Problem description — Exactly as given, transcribe each entry that follows.

Records drawn from a dataset
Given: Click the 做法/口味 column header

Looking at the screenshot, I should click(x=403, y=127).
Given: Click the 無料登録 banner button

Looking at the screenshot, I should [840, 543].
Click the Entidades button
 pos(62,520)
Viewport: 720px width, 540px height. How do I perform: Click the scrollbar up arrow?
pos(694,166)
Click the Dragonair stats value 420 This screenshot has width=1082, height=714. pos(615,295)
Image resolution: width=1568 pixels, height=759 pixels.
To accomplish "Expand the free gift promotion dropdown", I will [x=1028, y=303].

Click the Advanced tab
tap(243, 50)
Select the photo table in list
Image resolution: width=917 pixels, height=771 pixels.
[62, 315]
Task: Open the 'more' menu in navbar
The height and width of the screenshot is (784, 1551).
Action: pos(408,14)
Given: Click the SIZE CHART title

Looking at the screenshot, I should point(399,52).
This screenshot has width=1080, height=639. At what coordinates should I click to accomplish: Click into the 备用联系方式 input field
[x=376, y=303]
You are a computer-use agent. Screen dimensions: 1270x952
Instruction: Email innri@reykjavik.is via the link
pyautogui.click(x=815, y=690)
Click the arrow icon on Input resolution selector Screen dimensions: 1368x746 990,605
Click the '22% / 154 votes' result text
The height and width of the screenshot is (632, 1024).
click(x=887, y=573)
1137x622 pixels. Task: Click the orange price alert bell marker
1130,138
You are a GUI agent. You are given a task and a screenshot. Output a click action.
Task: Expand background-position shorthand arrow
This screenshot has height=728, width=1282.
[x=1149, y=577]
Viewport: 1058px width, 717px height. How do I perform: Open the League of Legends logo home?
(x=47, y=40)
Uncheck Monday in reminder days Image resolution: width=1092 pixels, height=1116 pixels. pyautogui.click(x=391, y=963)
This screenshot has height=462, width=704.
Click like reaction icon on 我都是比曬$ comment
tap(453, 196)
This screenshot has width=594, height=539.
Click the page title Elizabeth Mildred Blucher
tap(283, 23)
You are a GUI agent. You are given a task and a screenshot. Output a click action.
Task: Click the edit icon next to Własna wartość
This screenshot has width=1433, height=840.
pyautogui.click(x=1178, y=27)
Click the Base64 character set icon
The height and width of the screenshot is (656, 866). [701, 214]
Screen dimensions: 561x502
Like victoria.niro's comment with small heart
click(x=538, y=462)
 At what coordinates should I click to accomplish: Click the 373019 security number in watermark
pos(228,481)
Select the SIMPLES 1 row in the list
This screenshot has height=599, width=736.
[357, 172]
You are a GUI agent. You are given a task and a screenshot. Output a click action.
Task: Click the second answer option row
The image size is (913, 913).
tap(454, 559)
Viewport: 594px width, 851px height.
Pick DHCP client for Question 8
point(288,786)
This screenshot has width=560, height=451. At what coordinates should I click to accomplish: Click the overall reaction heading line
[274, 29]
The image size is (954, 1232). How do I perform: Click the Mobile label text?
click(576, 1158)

Result of the task —
Given: Click the 做法/口味 column header

Looking at the screenshot, I should click(x=403, y=127).
Given: Click the 無料登録 banner button

Looking at the screenshot, I should [840, 543].
Click the Entidades button
 pos(62,520)
Viewport: 720px width, 540px height. How do I perform: Click the scrollbar up arrow?
pos(694,166)
Click the Dragonair stats value 420 This screenshot has width=1082, height=714. pos(615,295)
Image resolution: width=1568 pixels, height=759 pixels.
To accomplish "Expand the free gift promotion dropdown", I will [x=1028, y=303].

Click the Advanced tab
tap(243, 50)
Select the photo table in list
Image resolution: width=917 pixels, height=771 pixels.
[62, 315]
Task: Open the 'more' menu in navbar
The height and width of the screenshot is (784, 1551).
Action: pos(408,14)
Given: Click the SIZE CHART title

Looking at the screenshot, I should point(399,52).
This screenshot has width=1080, height=639. At what coordinates should I click to accomplish: Click into the 备用联系方式 input field
[x=376, y=303]
You are a computer-use agent. Screen dimensions: 1270x952
Instruction: Email innri@reykjavik.is via the link
pyautogui.click(x=815, y=690)
Click the arrow icon on Input resolution selector Screen dimensions: 1368x746 990,605
Click the '22% / 154 votes' result text
The height and width of the screenshot is (632, 1024).
click(x=887, y=573)
1137x622 pixels. Task: Click the orange price alert bell marker
1130,138
You are a GUI agent. You are given a task and a screenshot. Output a click action.
Task: Expand background-position shorthand arrow
This screenshot has height=728, width=1282.
[x=1149, y=577]
Viewport: 1058px width, 717px height. How do I perform: Open the League of Legends logo home?
(x=47, y=40)
Uncheck Monday in reminder days Image resolution: width=1092 pixels, height=1116 pixels. pyautogui.click(x=391, y=963)
This screenshot has height=462, width=704.
Click like reaction icon on 我都是比曬$ comment
tap(453, 196)
This screenshot has width=594, height=539.
Click the page title Elizabeth Mildred Blucher
tap(283, 23)
You are a GUI agent. You are given a task and a screenshot. Output a click action.
Task: Click the edit icon next to Własna wartość
This screenshot has width=1433, height=840.
pyautogui.click(x=1178, y=27)
Click the Base64 character set icon
The height and width of the screenshot is (656, 866). [701, 214]
Screen dimensions: 561x502
Like victoria.niro's comment with small heart
click(x=538, y=462)
 At what coordinates should I click to accomplish: Click the 373019 security number in watermark
pos(228,481)
Select the SIMPLES 1 row in the list
This screenshot has height=599, width=736.
[357, 172]
You are a GUI agent. You are given a task and a screenshot. Output a click action.
Task: Click the second answer option row
The image size is (913, 913).
tap(454, 559)
Viewport: 594px width, 851px height.
Pick DHCP client for Question 8
point(288,786)
This screenshot has width=560, height=451. At what coordinates should I click to accomplish: Click the overall reaction heading line
[274, 29]
The image size is (954, 1232). How do I perform: Click the Mobile label text?
click(576, 1158)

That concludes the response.